I moved to the Palouse in 1979. It took me 36 years to get around to visiting Rosalia, although I’ve driven past the turnoffs into the town more than a thousand times on trips to and from Spokane. And that, in a nutshell, is Rosalia’s problem. It’s too close to Spokane, and just far enough away from the more populous cities of Pullman-Moscow, Colfax, and Palouse to be a convenient stop for most.
The site of a short battle between United States Army forces and warriors of the Coeur d’Alene, Palouse, and Spokane Indian tribes in May of 1858, the town itself was founded in 1870 by T. J. Favorite, who named it for his wife, Rosalia (Wikipedia). Its population peaked at 767 in 1910, according to U.S. Census Bureau figures; today it’s home to around 550 sturdy souls, some of whom seem determined to make a go of it.
My friend Dan and I decided to make a stop there on a recent Saturday morning to take some pictures and enjoy a late breakfast at the Brass Rail Tavern, the only restaurant left in Rosalia (though signs above vacant storefronts indicate that not so very long ago, there were several such places). Bob, the proprietor, indicated that apart from the town’s annual Battle Days festival in June, business hasn’t exactly been brisk; he’s gone back to working at a job in Spokane several days a week “to help support the tavern” and allow him to remain a resident of this historic farm town. His determination was echoed by Pat, a lady we met who recently opened a book and gift shop inside the building she’d purchased and was renovating, one of numerous vacant buildings downtown. Occasionally a passerby would stop to check out the contents of several boxes Pat had set out on the sidewalk in front of her store with a sign that read “Free Books and Videos.”

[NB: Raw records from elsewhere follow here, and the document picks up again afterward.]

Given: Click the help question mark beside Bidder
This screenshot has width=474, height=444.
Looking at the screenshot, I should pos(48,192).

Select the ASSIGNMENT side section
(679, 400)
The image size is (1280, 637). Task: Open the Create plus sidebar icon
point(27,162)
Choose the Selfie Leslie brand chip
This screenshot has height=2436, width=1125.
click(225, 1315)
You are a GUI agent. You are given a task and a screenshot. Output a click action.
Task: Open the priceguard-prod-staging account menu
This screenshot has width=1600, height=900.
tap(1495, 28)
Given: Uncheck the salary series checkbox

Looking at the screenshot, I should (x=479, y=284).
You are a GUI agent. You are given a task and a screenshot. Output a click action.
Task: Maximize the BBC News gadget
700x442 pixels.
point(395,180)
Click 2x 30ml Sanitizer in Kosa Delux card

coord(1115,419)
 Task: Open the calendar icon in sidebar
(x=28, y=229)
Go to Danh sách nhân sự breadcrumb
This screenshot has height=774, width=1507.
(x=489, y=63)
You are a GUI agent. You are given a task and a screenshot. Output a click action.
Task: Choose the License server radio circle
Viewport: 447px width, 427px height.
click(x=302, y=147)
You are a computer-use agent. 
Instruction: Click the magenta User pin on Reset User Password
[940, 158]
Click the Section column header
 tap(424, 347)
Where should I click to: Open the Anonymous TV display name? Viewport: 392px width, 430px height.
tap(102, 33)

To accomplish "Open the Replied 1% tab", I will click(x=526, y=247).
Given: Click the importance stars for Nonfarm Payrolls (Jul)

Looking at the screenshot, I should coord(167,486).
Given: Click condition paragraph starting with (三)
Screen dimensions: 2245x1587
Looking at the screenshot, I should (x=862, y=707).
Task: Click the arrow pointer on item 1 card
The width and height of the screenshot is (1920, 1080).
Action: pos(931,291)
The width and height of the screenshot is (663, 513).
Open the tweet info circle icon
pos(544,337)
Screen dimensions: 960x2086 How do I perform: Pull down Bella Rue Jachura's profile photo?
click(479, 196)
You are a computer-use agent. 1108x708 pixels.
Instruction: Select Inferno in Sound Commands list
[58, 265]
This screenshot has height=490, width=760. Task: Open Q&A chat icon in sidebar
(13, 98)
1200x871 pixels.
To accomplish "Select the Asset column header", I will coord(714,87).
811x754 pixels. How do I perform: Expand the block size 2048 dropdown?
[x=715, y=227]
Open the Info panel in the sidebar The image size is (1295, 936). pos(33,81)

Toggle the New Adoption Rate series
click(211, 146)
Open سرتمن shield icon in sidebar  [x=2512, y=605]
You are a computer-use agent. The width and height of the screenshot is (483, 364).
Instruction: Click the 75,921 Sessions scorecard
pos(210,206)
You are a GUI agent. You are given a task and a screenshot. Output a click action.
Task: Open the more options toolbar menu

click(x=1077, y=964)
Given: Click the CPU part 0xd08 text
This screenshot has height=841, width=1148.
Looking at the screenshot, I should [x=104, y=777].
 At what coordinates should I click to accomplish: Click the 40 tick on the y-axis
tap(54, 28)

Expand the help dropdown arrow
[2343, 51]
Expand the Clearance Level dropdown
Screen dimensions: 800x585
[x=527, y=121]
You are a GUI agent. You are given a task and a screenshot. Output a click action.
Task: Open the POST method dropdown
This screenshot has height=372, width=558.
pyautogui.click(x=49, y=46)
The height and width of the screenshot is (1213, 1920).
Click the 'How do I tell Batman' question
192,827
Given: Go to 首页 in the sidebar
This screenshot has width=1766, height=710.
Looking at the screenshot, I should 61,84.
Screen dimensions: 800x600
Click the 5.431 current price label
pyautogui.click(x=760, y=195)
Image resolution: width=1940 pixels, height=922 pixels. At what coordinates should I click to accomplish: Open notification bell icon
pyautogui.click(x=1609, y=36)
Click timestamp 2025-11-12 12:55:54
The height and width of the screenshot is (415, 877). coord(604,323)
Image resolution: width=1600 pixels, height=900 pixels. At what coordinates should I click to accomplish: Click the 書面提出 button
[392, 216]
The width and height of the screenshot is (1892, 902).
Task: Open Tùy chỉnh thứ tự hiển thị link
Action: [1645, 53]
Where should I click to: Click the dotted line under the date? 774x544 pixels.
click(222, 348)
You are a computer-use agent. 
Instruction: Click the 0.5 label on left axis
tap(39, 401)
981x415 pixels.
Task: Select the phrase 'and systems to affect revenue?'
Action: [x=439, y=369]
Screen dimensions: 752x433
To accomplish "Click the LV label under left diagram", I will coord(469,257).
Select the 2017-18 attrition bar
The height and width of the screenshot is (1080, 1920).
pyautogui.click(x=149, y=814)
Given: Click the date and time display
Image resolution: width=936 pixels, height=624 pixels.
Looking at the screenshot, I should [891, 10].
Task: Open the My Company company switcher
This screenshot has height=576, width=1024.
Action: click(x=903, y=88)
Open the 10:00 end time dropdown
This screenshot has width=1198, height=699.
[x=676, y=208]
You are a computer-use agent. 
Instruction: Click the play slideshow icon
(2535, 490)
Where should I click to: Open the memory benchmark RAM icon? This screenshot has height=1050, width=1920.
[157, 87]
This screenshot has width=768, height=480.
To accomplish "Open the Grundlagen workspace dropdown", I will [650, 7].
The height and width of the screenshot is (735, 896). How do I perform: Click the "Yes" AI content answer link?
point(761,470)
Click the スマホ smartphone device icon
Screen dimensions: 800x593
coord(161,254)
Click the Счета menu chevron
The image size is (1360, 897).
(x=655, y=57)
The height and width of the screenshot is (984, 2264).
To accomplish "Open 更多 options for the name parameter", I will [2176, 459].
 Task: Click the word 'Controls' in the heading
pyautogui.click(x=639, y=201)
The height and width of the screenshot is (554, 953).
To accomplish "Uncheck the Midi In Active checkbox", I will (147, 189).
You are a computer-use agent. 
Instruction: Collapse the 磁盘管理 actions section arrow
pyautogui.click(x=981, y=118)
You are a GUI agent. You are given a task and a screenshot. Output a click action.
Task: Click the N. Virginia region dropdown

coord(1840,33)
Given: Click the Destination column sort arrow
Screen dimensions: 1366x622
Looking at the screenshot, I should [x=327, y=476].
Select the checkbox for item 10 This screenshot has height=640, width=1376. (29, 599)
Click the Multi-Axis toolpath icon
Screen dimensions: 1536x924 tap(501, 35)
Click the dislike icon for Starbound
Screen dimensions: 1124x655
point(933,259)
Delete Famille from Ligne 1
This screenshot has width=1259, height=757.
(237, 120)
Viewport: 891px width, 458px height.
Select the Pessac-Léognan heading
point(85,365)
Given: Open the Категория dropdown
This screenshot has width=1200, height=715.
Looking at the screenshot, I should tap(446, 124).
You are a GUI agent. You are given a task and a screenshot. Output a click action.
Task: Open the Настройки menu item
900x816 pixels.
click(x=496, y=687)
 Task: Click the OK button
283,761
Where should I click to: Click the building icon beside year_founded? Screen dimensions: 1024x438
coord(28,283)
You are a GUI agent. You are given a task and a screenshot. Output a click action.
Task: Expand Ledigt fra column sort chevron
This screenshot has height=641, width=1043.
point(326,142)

Among the subjects that caught our attention were the 1923 Texaco gas station that doubles as the town’s visitors center, the ornate four-faced clock dating back to the 1905 Portland World’s Fair, a fine old house on the far east end of Whitman St. (the town’s main drag), and of course, “The Bridge.”
The Rosalia Railroad Bridge always seems to catch my eye whenever I drive past it, as I have done countless times over the years.  It was the main reason I wanted to stop at Rosalia to take pictures.  I snapped dozens of shots at various distances and from various vantage points, but not one of them comes close to conveying its awesomeness.  I’m not alone; less than a handful of images that I’ve seen over the years have done it justice, maybe one or two. So, I’m determined to return to Rosalia (or to allow time to stop there on my way to or from Spokane) to take another crack at it. If you happen to be visiting the area and are up to the challenge, I hope you’ll give The Bridge – and the rest of Rosalia – some attention.